McCoy: Third Down Issues ‘a Combination of Everything’

Orton and Tebow

While Tim Tebow's third-down quarterback rating of 70.6 isn't great, Kyle Orton's wasn't much better, at 74.0.

ENGLEWOOD, Colo. – As the week began, Broncos executive vice president John Elway pointed out the struggles of the offense on third down with Tim Tebow at quarterback and unwittingly provided the match that led to a firestorm of chatter among fans and media that only began dying down when turkeys were pulled from ovens Thursday afternoon.

And while Tebow’s struggles on third down are reflected in his own numbers (14-of-34 passing for 139 yards, three touchdowns, one interception, six sacks and a 70.6 rating), they also bear themselves out in the Broncos’ third-down conversion rate since he took over at halftime of the Week 5 loss to the Chargers.

In the first four and a half games, the Broncos converted 43.9 percent of their third downs (25 of 57); if they maintained that over the entire season, they would rank eighth in the league. In the five and a half games since; they’ve converted 23.6 percent (17 of 72), if that endured over the entire season, it would be 32nd.

Only two teams this century have failed to convert at least 25 percent of their third downs for a season — the 2002 Cowboys and 2005 49ers (both 24 percent) — making it clear that such a performance remains unsustainable for a healthy offense.

But offensive coordinator Mike McCoy sees more than just Tebow when he looks at the Broncos’ recent third-down woes.

“I think it’s a combination of everything, to be honest,” McCoy said. “I know that’s probably not the answer you want to hear but I think that the longer it is, the harder obviously it is to convert it. You get into third and 10-plus they can just drop back and play the sticks and try to sit underneath everything.”

With Tebow, the Broncos’ average third down has been 7.38 yards; during Kyle Orton’s four and a half games this season, it was 6.96 yards.

“It’s everyone doing a better job on first and second down,” McCoy said. “You look back at some of those games and you say, ‘God, if we had just stayed on this block or hit this pass, whatever that is, or if I would have made a different call in a certain situation to keep us out of third-and-long, you know maybe on second down ran the ball and gained 4 or 5 yards and now it’s third-and-6.

“It’s just everybody picking up their game a little bit and being better at situational football.”

PARTICIPATION: Every Bronco practiced Thursday. Safety David Bruton, cornerback Cassius Vaughn and tight end Daniel Fells were limited.

GEARING UP: Running back Willis McGahee practiced fully, but McCoy indicated that the club is still being cautious with him as he works his way back to full strength from the left hamstring strain he suffered in Kansas City on Nov. 13.

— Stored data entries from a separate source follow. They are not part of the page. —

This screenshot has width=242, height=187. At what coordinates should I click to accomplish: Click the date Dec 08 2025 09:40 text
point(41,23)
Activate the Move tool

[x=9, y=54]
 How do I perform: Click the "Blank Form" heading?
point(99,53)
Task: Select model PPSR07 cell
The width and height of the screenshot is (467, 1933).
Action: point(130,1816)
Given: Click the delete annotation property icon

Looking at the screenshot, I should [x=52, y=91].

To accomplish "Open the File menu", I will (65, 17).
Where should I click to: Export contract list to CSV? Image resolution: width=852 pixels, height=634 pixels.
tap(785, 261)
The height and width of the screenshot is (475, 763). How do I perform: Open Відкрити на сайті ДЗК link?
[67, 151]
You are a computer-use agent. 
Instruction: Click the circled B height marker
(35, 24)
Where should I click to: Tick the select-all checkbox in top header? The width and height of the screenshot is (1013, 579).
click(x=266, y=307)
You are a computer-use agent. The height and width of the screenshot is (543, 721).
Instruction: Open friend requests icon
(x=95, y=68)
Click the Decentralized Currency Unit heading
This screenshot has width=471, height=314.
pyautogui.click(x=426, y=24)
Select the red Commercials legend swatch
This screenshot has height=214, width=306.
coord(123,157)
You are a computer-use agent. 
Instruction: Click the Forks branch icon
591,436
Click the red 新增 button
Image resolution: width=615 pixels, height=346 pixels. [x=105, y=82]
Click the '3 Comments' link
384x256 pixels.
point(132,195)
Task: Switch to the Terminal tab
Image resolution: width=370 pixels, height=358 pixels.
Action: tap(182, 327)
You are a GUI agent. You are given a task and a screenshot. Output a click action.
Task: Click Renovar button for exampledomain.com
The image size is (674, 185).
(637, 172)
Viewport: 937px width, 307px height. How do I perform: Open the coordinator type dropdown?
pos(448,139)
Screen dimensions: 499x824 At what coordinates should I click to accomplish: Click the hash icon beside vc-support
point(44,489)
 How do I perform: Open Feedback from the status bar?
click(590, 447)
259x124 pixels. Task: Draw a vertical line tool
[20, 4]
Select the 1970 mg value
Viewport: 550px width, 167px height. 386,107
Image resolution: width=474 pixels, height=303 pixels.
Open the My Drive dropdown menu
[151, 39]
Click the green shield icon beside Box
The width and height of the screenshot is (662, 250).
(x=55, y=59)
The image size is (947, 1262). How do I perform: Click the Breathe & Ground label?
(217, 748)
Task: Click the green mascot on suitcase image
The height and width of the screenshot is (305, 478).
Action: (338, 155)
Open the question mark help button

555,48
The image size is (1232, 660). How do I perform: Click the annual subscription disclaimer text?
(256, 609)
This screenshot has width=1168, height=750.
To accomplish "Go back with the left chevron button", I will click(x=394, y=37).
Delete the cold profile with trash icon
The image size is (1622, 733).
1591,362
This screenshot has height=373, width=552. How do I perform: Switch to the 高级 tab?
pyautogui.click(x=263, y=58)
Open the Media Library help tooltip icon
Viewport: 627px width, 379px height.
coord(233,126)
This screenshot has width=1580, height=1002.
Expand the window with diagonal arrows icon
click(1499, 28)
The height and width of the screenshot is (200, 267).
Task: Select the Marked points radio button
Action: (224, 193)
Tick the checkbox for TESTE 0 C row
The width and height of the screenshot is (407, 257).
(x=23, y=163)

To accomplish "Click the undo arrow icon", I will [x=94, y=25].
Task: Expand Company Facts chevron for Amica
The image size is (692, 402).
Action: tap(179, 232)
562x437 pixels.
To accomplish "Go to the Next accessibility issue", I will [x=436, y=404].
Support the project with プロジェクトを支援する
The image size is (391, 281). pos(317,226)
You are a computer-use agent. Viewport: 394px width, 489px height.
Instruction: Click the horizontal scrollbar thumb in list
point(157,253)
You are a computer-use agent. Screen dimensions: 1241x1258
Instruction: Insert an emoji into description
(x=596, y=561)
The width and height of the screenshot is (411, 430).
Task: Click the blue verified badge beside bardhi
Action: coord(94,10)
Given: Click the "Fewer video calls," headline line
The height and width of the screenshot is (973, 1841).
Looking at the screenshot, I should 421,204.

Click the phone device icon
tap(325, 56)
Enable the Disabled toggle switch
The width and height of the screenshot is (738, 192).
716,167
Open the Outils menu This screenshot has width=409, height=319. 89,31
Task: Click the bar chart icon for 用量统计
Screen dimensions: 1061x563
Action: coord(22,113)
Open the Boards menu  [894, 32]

“He flew around Wednesday when we were going full speed in all the base game plan stuff,” McCoy said. “When we went into (Thursday), some more third down things, he didn’t take as many snaps like he normally does on Thursday.

“He’s ready to go. We’ve monitored him all year long. He gets a big work load on Wednesday, and then he gets a little bit on Thursday. He’ll get a little bit on Friday. The key is to have him fresh on Sundays.”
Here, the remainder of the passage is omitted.